School-level education does not occur in a contextual vacuum, and literacy teaching cannot be reduced to a prescription; much work goes into teaching and assessing student literacy at the individual and class levels, a “mix [of] psychology, history, literature, politics, sociology, linguistics, economics, art, science, philosophy, poetics and aesthetics with passion and dispassion,
with pragmatism and vision” (Boomer, 1998, p. 20). In contrast, however, education policy pushes uniformity and standardisation, economic ideologies and increasing management, which negates the importance of teachers’ and other school actors’ expertise and knowledge (Grant, 2009; Smith, Edwards- Groves, & Kemmis, 2010). Brooks, Maxcy and Nguyen (2010) reflected that “educational prospects for students of differing backgrounds and
characteristics – ethnic, religious, cultural, economic, linguistic – remain unsettled and unsettling” (p. 3), and argued that changes in educational policy and system demands upon the site level should consider the value within difference.

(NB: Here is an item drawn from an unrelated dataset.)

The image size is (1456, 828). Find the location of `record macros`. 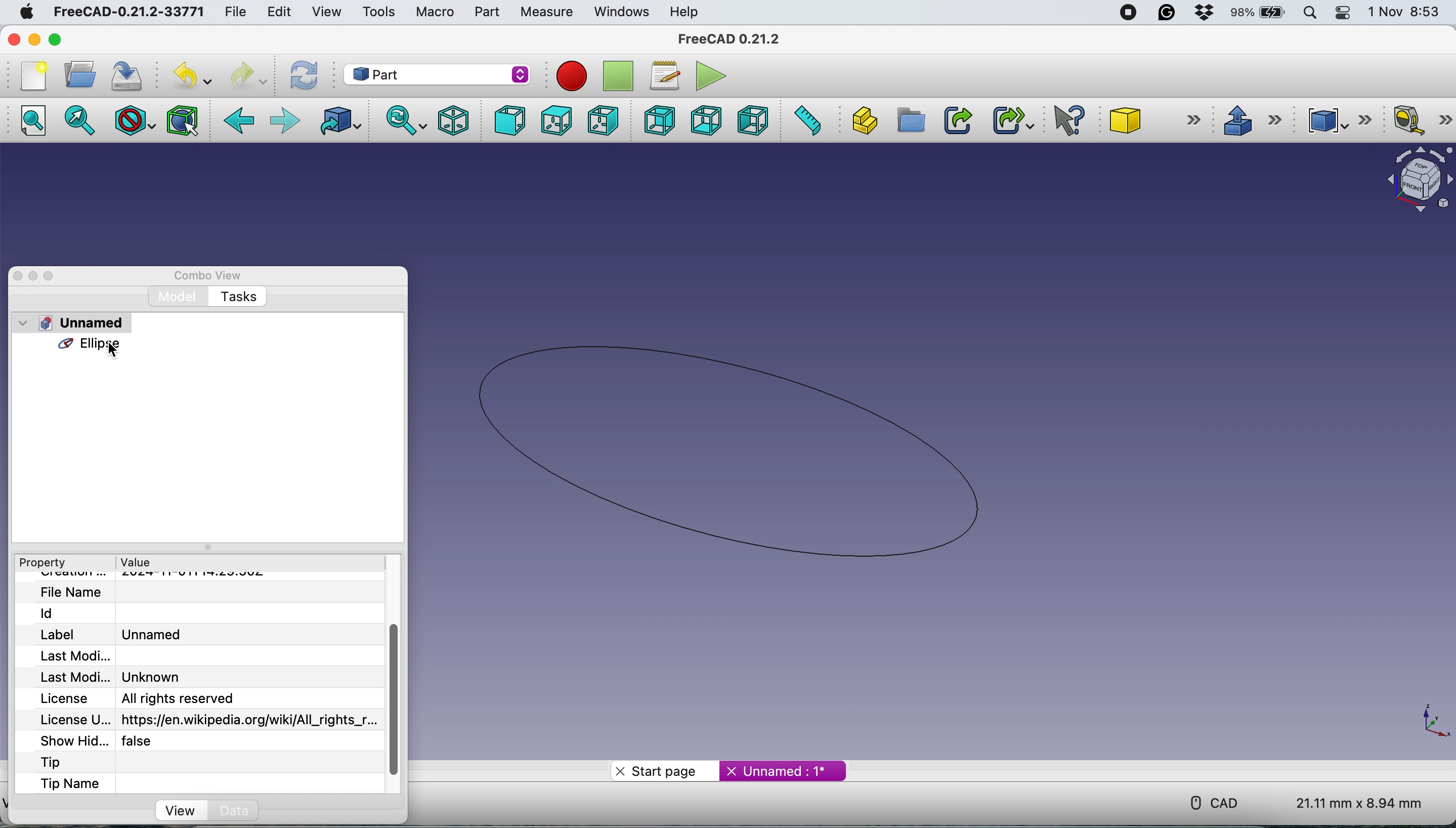

record macros is located at coordinates (571, 75).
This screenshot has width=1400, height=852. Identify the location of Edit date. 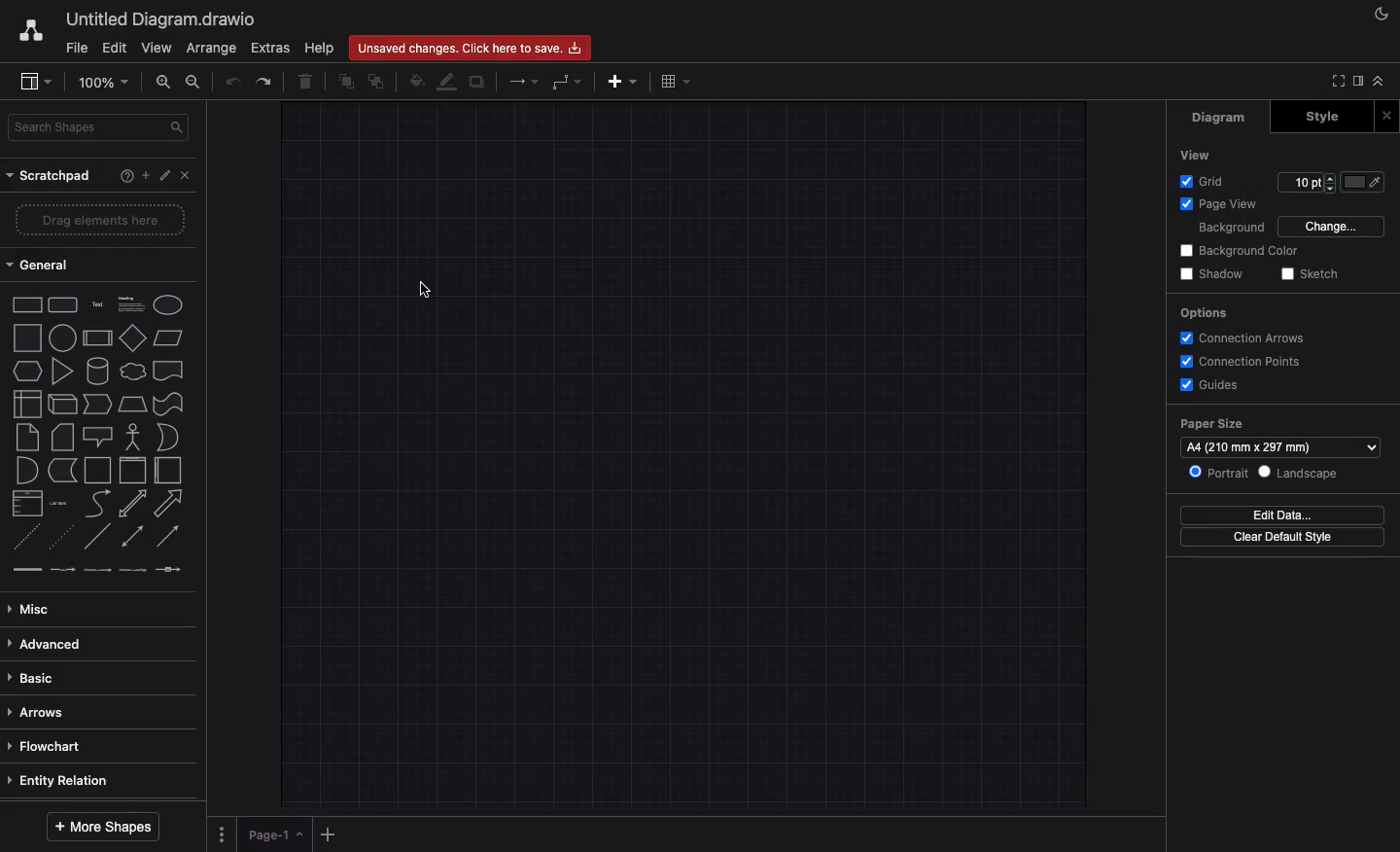
(1275, 514).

Those already working hard at the site level, those authors say, will likely struggle to implement imposed context-inconsiderate mandates (Brooks, Maxcy, & Nguyen).
A range of policy implementation issues is raised in the literature. For example, for Busher (2006), policy should reflect site realities and needs, particularly those of students’ effects upon the classroom site, involvement in decisions to directly affect them, and enthusiasm for learning or other
classroom tasks. Such moves, he urged, are the only way of ensuring student schooling success (also Brookhart & Bronowicz, 2003; Dutfield, Allan, Turner, & Morris, 2000; Whitty & Wisby, 2007; Zion, 2009). Given that research has suggested that students absorb media messages about market and individualist ideology (Ochoa & Pineda, 2008), schools could be encouraged to incorporate these proposals into implementation strategies. Apple and Beane (2007; Beane & Apple, 2007) strongly argued the importance of positive school-wide
responses to current trends in order to empower all school actors and engender education institutions that could provoke positive social change.